Livingstone councillors vote against pay rise
LIVINGSTONE Shire councillors today decided they would not take a pay rise for the new financial year, despite being entitled to a maximum two per cent salary increase.
Every councillor had a say on the matter before a unanimous vote was reached.
Mayor Andy Ireland told the council meeting that he would have “a great deal of discomfort” accepting a pay rise in the current economic climate.
“COVID-19 not withstanding, it’s certainly really tough times going ahead for a number of years,” Cr Ireland said.
“I have a tough time going to the community and saying ‘I’m going to take a pay increase’.
“I know that so many sectors of this community are doing it hard.
“We’ve had members of our community lose homes, lose businesses etc.”
The Local Government Remuneration Commission is responsible for deciding the maximum remuneration payable to Queensland councillors each financial year.

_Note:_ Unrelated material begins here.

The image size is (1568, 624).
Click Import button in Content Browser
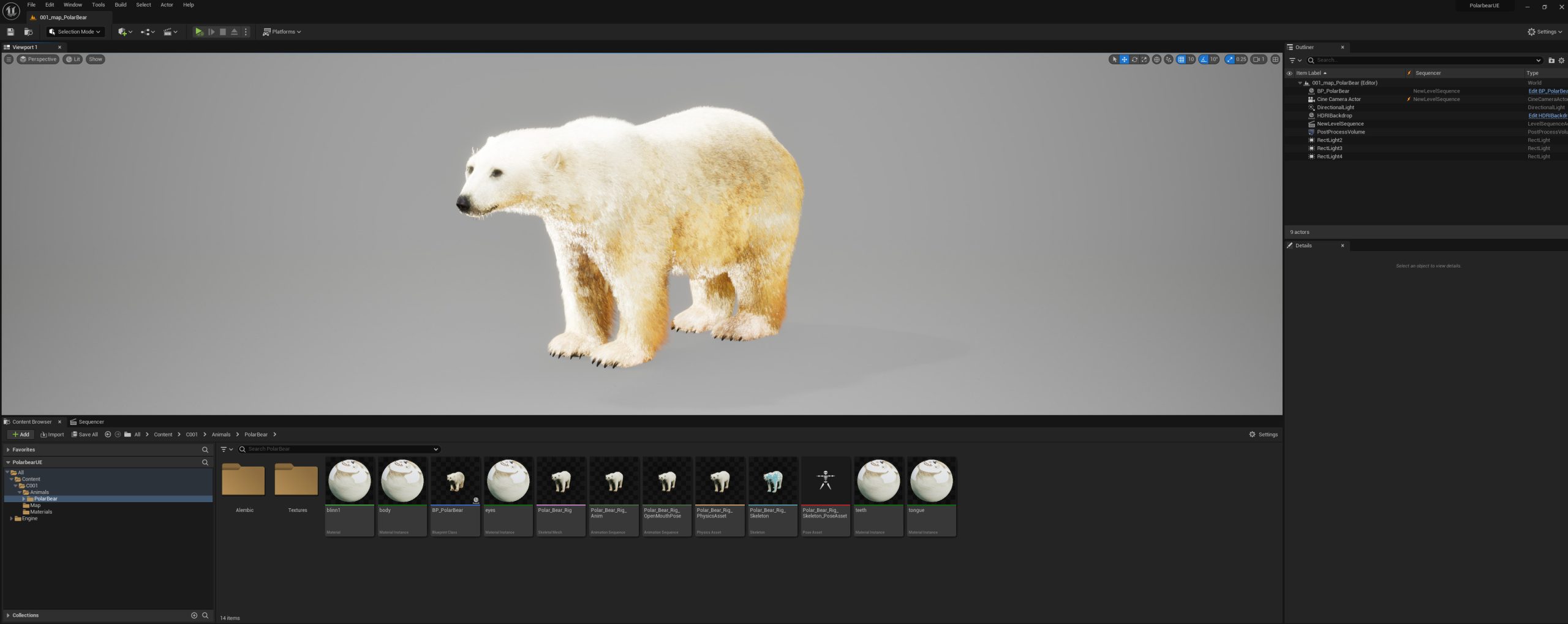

The commission determined Livingstone to be a “category three” local government, and as such, the mayor could be paid a maximum of $133,196 in 2020-21.

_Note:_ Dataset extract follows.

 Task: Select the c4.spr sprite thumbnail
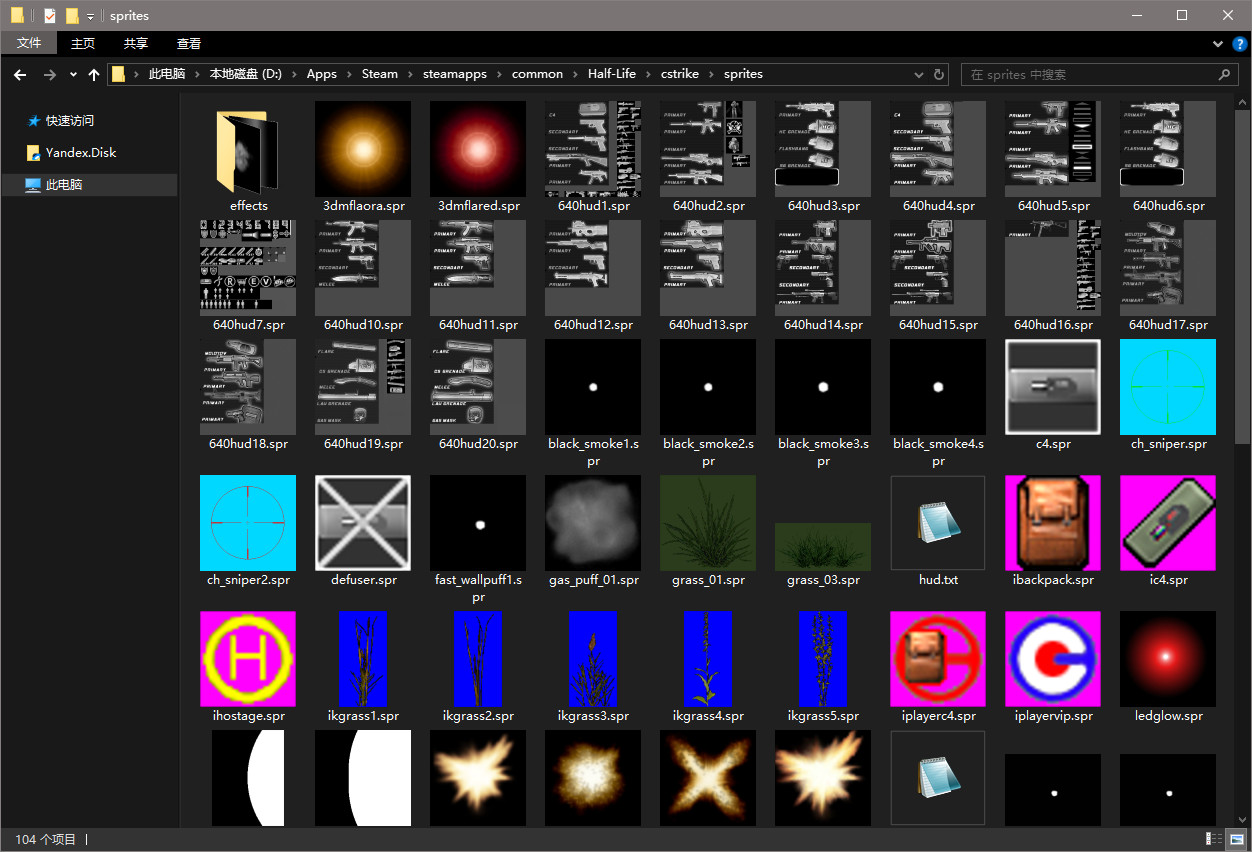[1052, 387]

The deputy mayor was entitled to receive a maximum of $83,247 and councillors $70,759.
But today’s decision by councillors to accept no salary increase at all, means Mayor Ireland will be paid $130,584, Deputy Mayor Adam Belot $81,615, and councillors $69,372.
Before councillors voted, Cr Belot spoke in favour of leaving remuneration at the current levels.
“I’m grateful for the wage I’ve got,” he said.
“Some days you think you’re worth a lot more, because I tell you what, you do work hard for it, and I don’t mind saying that.
“And other days, you think ‘gee it’s a quiet week, I love doing this job’, like they did 30 years ago when they did it for a cup of tea and a scone.”
Cr Andrea Friend agreed with Cr Belot, saying councillors were classed as “part-time councillors”.
“All of us have separate workings outside of the council,” Cr Friend said.
“I think $69,372 is a really great wage for anybody.”